* [WORK REQUIRED] The line with "You are a GUI" marks the start; please set it down along with all later lines through the end of the material, exactly, leaving out pictures.

* [INPUT FOR THIS TASK]
Start of Block
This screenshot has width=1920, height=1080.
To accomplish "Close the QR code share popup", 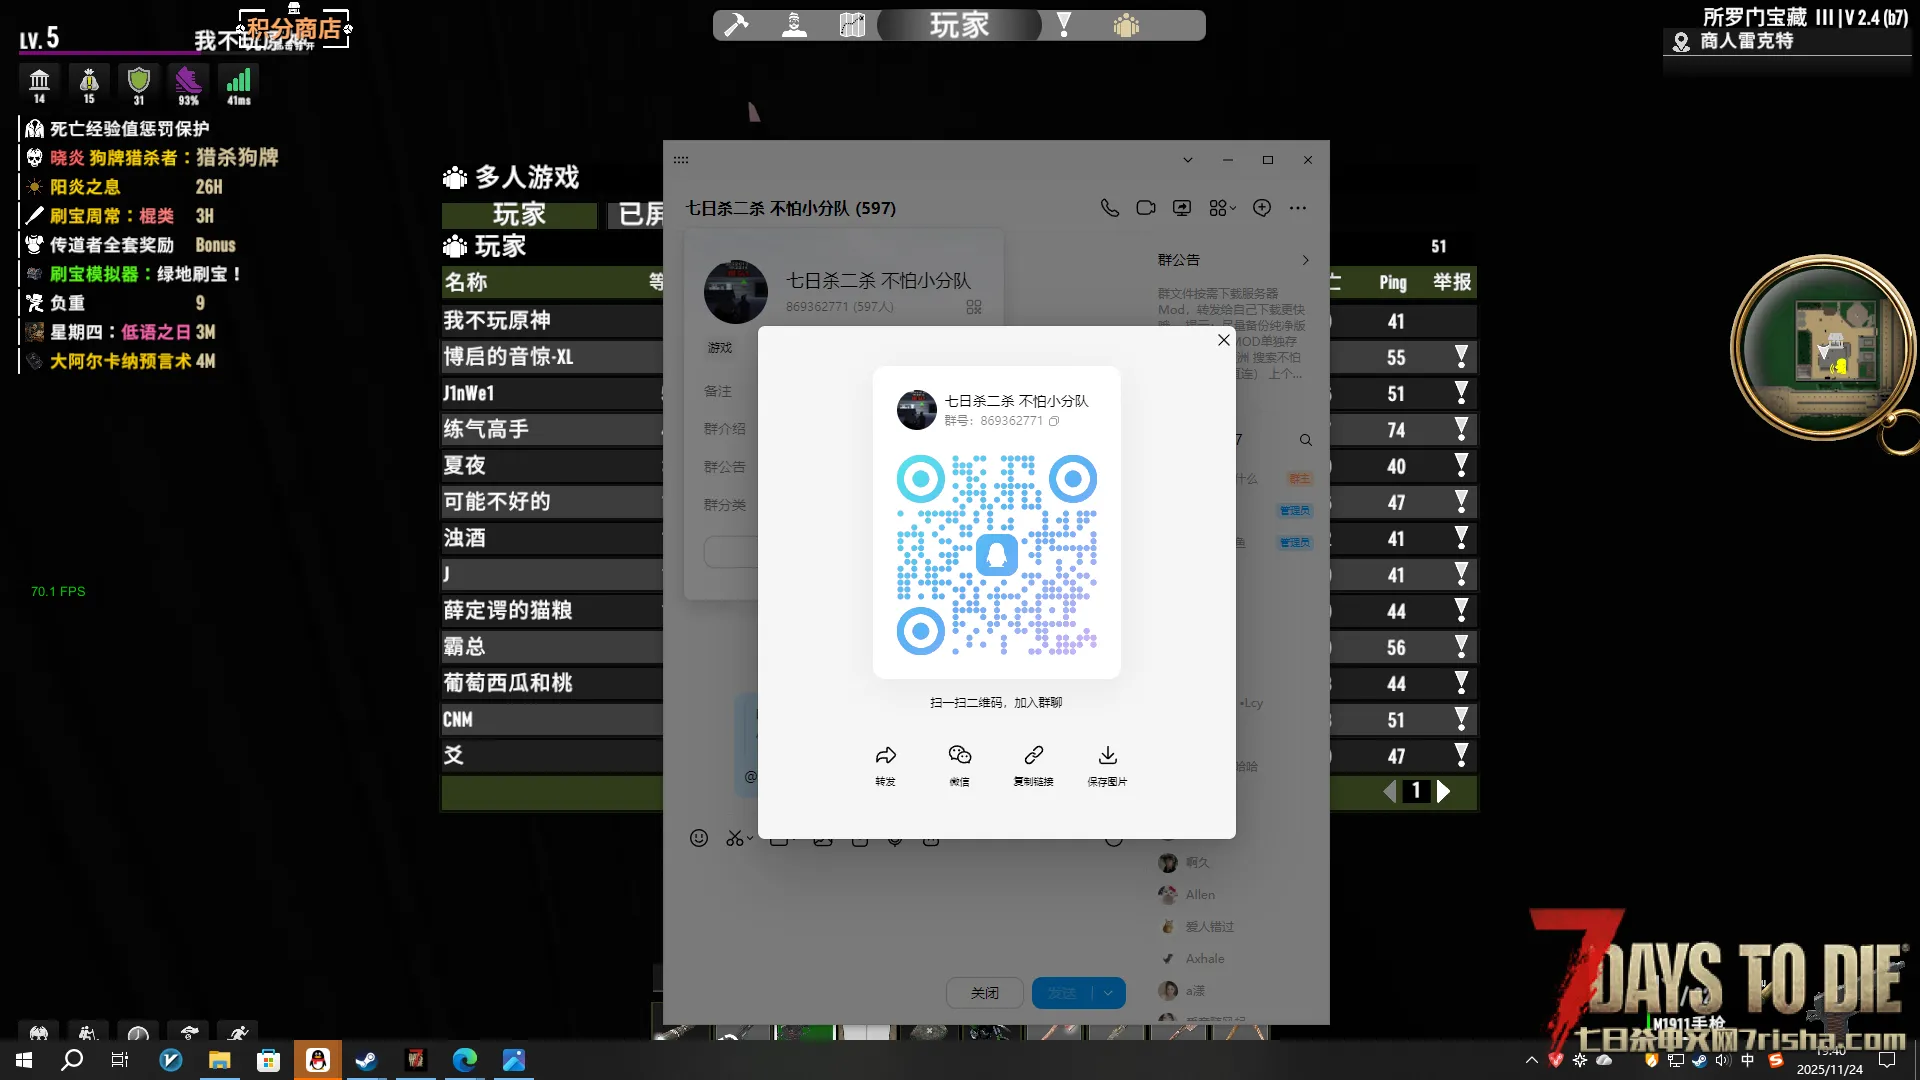I will (x=1223, y=340).
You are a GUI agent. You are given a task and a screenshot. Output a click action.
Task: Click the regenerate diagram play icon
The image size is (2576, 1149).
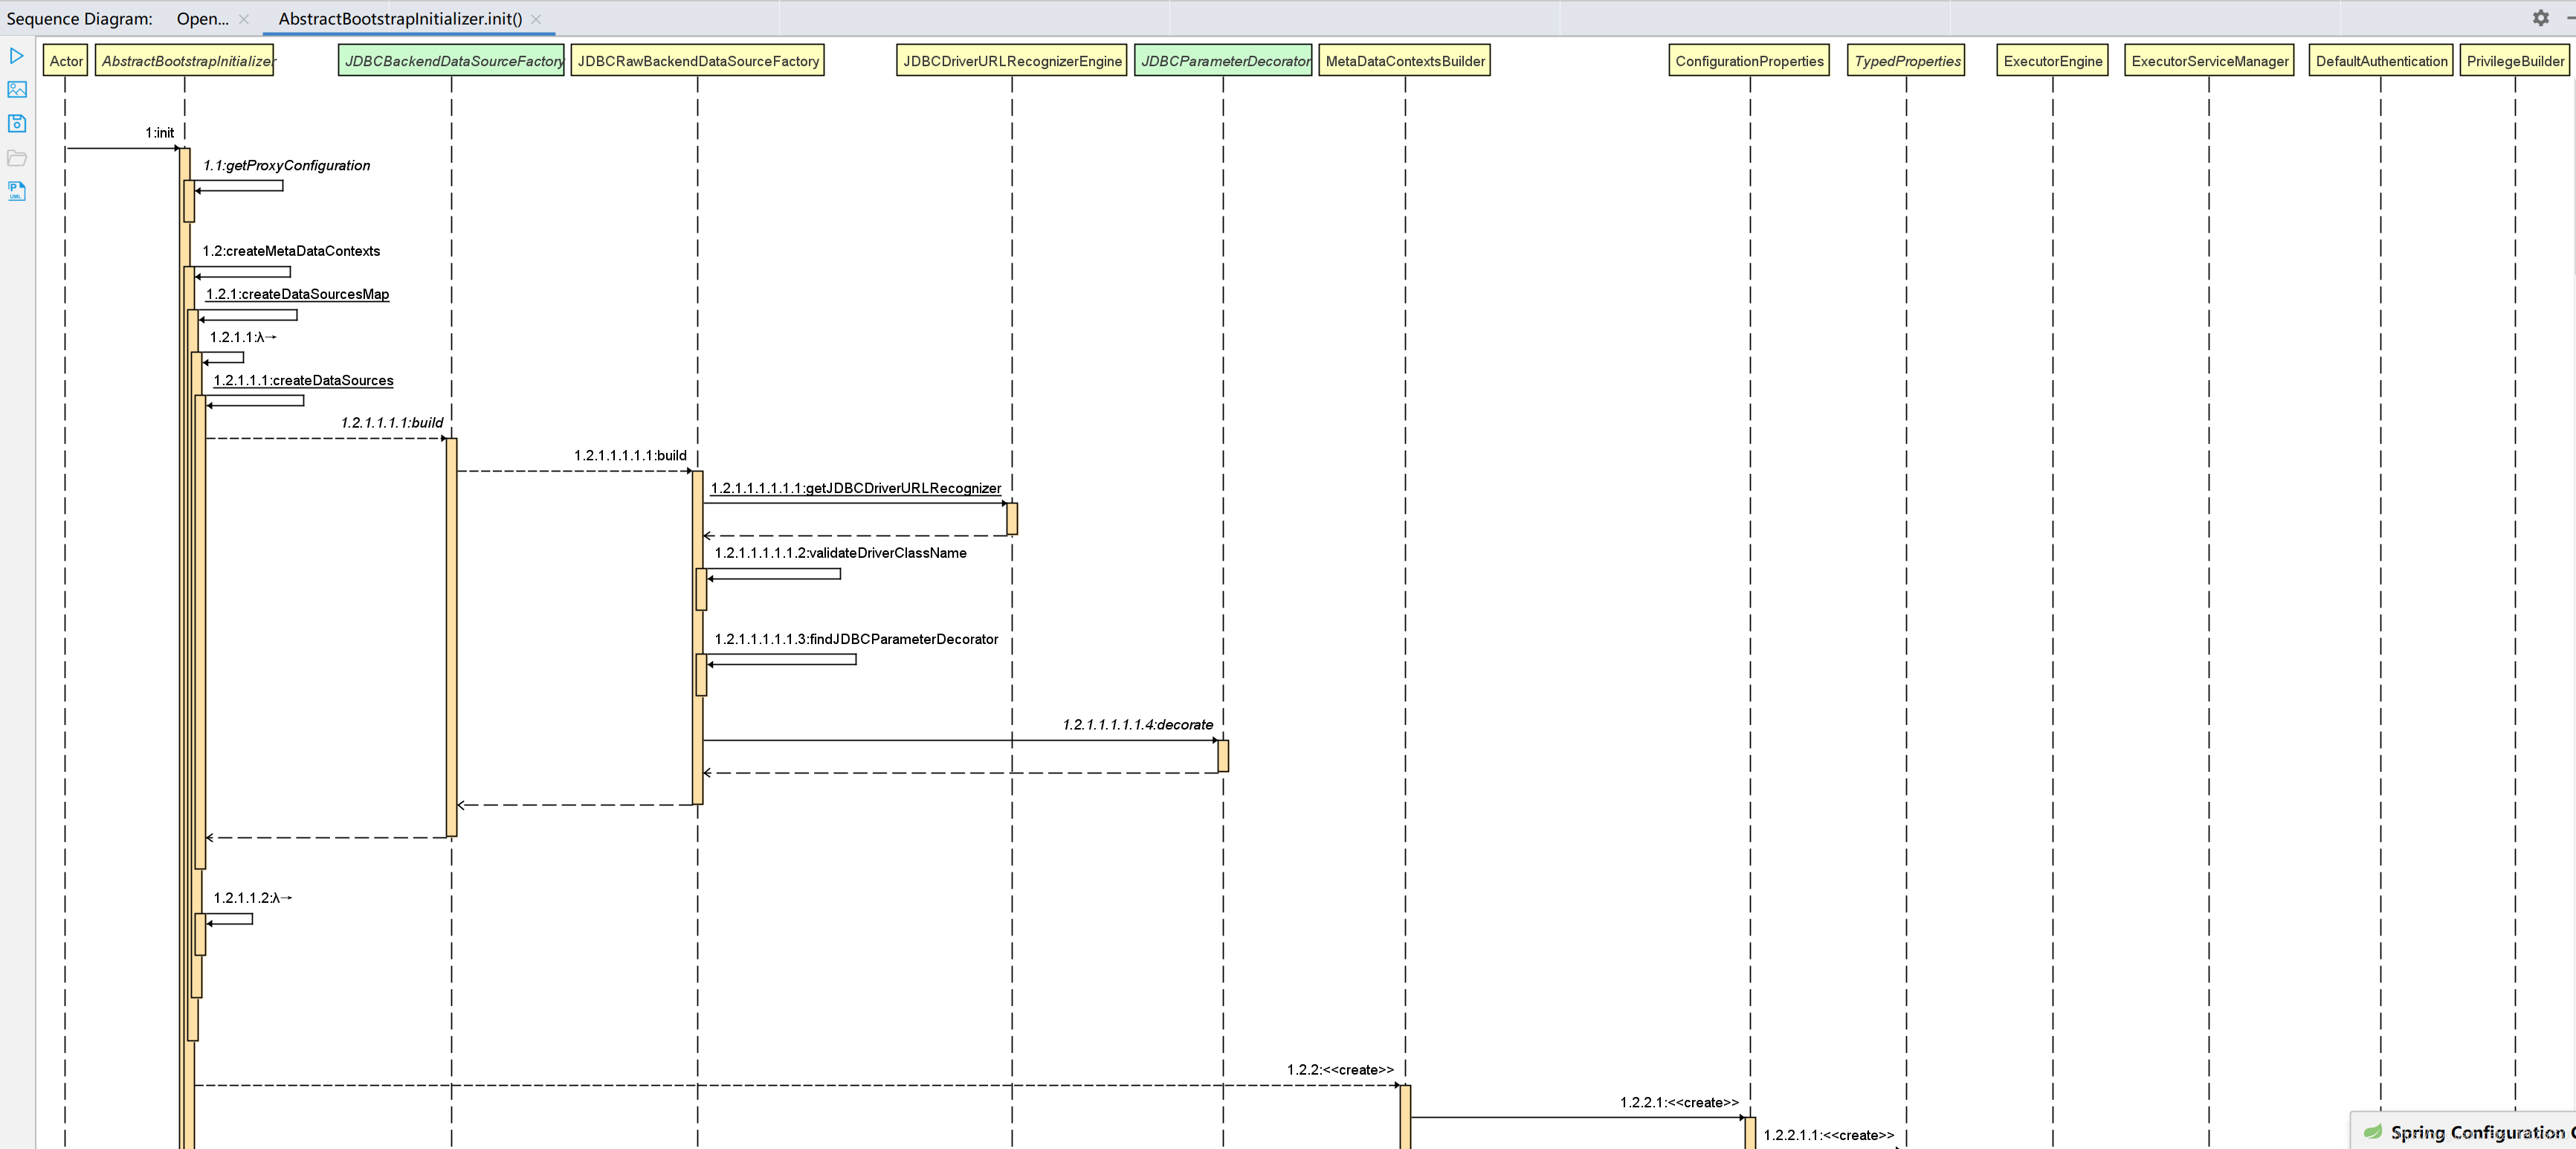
End of Block
* [EXERCISE ANSWER]
You are a GUI agent. You are given a task and a screenshot. Output a click action.
Task: Click the regenerate diagram play icon
The image size is (2576, 1149).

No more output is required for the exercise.